I created this stew as a way to use pumpkin for more than just breads and pies. It's a meal by itself, but also serves as a side dish for meat and potatoes. It's great during the fall, and is as colorful as the season. My family loves it.
  • Total Time
    Prep: 20 min. Cook: 40 min.
  • Makes
    6 servings (2 quarts)


  • 4 cups cubed peeled pumpkin or winter squash
  • 1 can (14-1/2 ounces) diced tomatoes, undrained
  • 1/2 cup chicken broth
  • 2 cups fresh cut green beans (1-inch pieces)
  • 1 cup fresh or frozen corn
  • 1/2 cup sliced onion
  • 1/2 cup chopped green pepper
  • 1 garlic clove, minced
  • 1/2 teaspoon chili powder
  • 1/4 teaspoon pepper


  • In a large saucepan, combine all the ingredients.

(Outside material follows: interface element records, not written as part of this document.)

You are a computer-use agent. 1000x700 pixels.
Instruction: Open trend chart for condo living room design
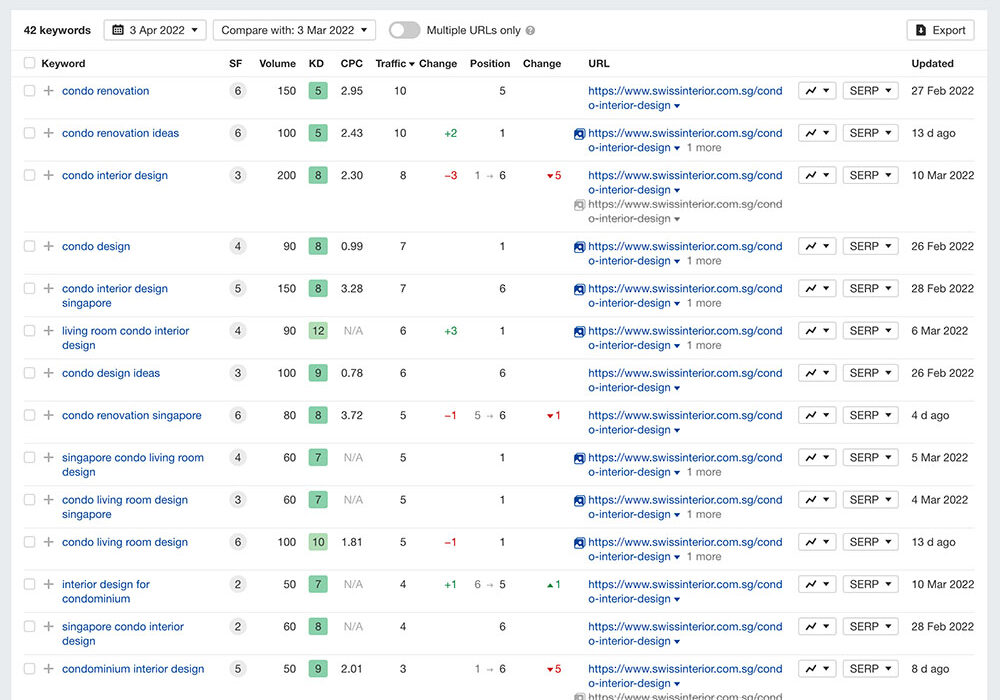point(816,542)

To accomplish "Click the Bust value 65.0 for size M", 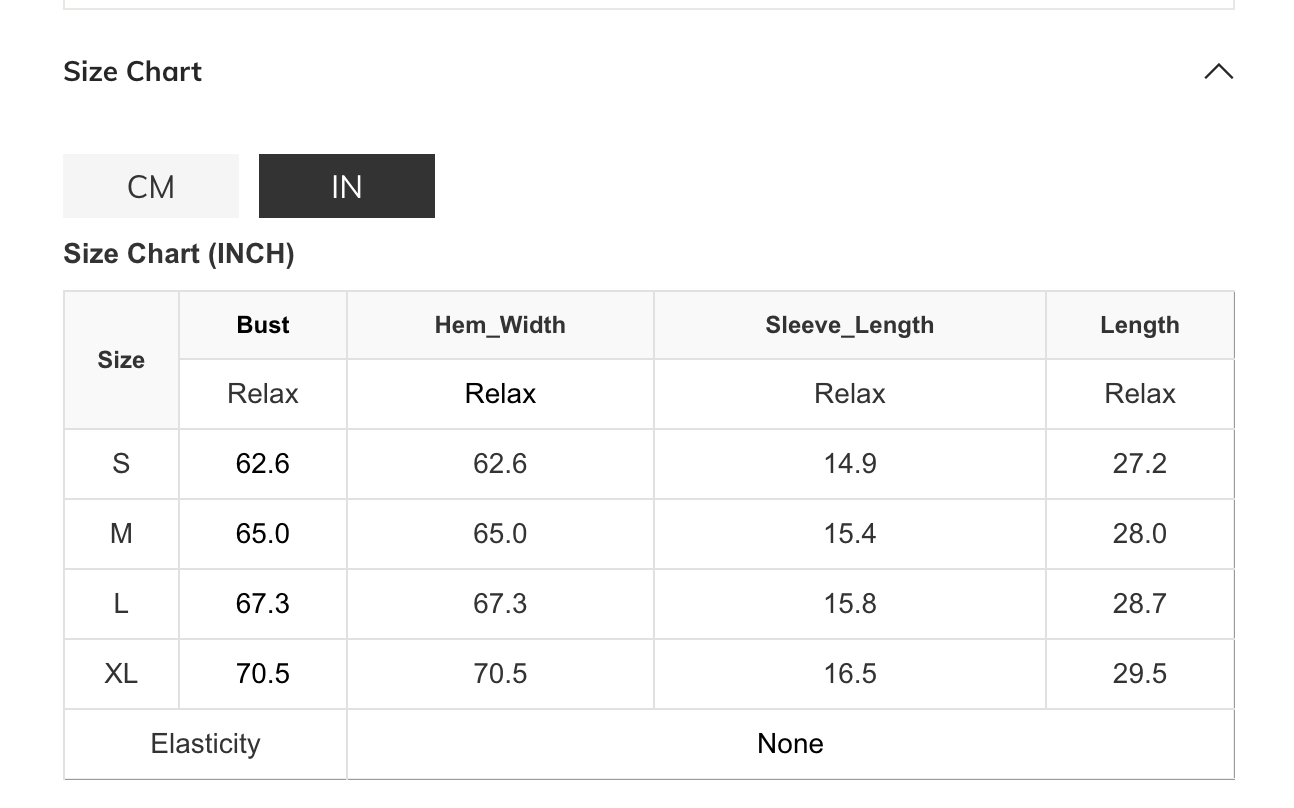I will tap(263, 534).
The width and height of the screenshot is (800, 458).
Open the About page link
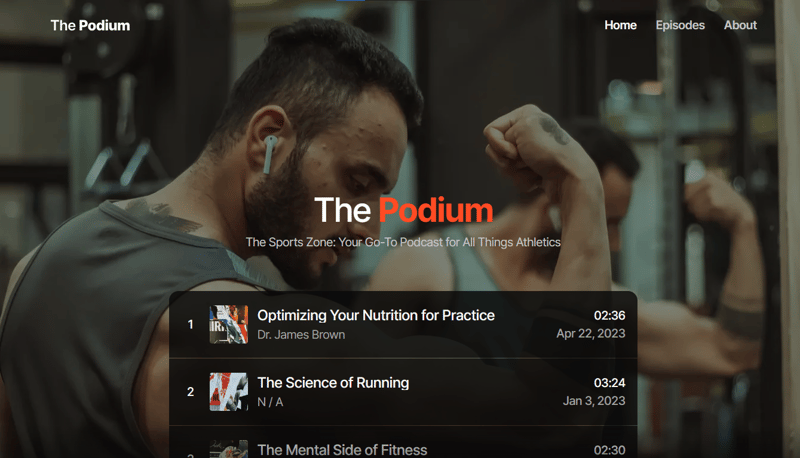tap(740, 25)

Bring to a boil. Reduce heat; cover and simmer for 40-45 minutes or until the vegetables are tender.
Nutrition Facts
1-1/3 cups: 83 calories, 1g fat (0 saturated fat), 1mg cholesterol, 109mg sodium, 20g carbohydrate (0 sugars, 0 fiber), 4g protein. Diabetic Exchanges: 1 starch, 1 vegetable.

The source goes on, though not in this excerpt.